United Arab Emirates (UAE)-based Masdar is investing more than 11 billion Euros (US$13.9 billion) into the UK's renewable energy sector and purchasing a 49 percent stake in RWE's 3 GW Dogger Bank South (DBS) offshore wind project.
This deal is part of the UAE-UK Sovereign Investment Partnership (UK-UAE SIP) to invest in technology, infrastructure and the energy transition.

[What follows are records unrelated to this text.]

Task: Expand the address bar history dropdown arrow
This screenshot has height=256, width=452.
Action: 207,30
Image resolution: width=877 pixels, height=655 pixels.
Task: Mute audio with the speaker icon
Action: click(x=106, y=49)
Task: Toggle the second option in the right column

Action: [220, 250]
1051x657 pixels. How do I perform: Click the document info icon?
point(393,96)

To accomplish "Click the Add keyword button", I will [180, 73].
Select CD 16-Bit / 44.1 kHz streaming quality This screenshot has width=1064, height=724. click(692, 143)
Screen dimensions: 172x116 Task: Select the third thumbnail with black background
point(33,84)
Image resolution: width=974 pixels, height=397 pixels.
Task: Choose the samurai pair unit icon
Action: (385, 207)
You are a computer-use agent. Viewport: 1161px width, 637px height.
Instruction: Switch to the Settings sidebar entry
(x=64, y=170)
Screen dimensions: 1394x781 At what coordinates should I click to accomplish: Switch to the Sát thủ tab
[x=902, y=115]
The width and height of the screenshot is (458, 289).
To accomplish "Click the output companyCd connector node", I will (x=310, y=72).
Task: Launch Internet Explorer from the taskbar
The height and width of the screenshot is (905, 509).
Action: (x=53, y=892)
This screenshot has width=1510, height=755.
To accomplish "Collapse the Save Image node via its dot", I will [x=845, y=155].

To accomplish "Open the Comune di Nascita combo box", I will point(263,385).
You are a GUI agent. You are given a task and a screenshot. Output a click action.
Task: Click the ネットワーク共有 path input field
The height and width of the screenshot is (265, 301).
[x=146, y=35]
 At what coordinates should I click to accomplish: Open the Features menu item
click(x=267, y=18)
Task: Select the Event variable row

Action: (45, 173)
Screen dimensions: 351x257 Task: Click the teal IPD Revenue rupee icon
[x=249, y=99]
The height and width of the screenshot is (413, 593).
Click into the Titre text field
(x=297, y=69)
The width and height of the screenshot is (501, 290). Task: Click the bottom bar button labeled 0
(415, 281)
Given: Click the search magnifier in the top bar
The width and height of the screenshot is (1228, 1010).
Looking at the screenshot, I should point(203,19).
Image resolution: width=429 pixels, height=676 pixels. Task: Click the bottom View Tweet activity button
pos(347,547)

The deal is expected to be completed in the first quarter of 2024 depending on customary approvals.
The project will not only create 2,000 jobs during construction and more than 1,000 direct and indirect jobs during their operational phase but also reduce emissions while powering 3 million British homes.
The DBS offshore wind farms, located over 100 km off the northeastern coast of England, will be divided into two sites, the DBS East Array and the DBS West Array each with a 1.5 GW capacity and covering over 500 sq km.
RWE will have a 51 percent share in the project to remain in charge of development, construction and operation throughout the life cycle of the projects.
While the construction phase is expected to begin by end of 2025, the project will be fully commissioned by end of 2031. 800 MW of electricity is planned to be introduced in 2029.
“As global leaders strive to form a unified and urgent plan to tackle the climate crisis at COP28, Masdar will continue to expand its wind energy portfolio as we target a total global capacity of 100GW by 2030 in support of key climate goals,” said Masdar's Chief Executive Officer, Mohamed Jameel Al Ramahi.
According to the International Renewable Energy Agency, offshore wind energy is anticipated to generate 380 GW by 2030 as far as investment is increased and permitting protocols are accelerated.
RWE will invest $59.63 billion worldwide in offshore and onshore wind, solar energy, batteries, flexible generation, and hydrogen projects between 2024 and 2030. The company's green portfolio will increase to more than 65 GW of generation capacity by the end of 2030.
RWE is decarbonizing its business in line with the 1.5-degree reduction pathway and will phase out coal by 2030 to be net zero by 2040. The company also aims to grow its global offshore wind capacity from the current 3.3 GW to 10 GW in 2030.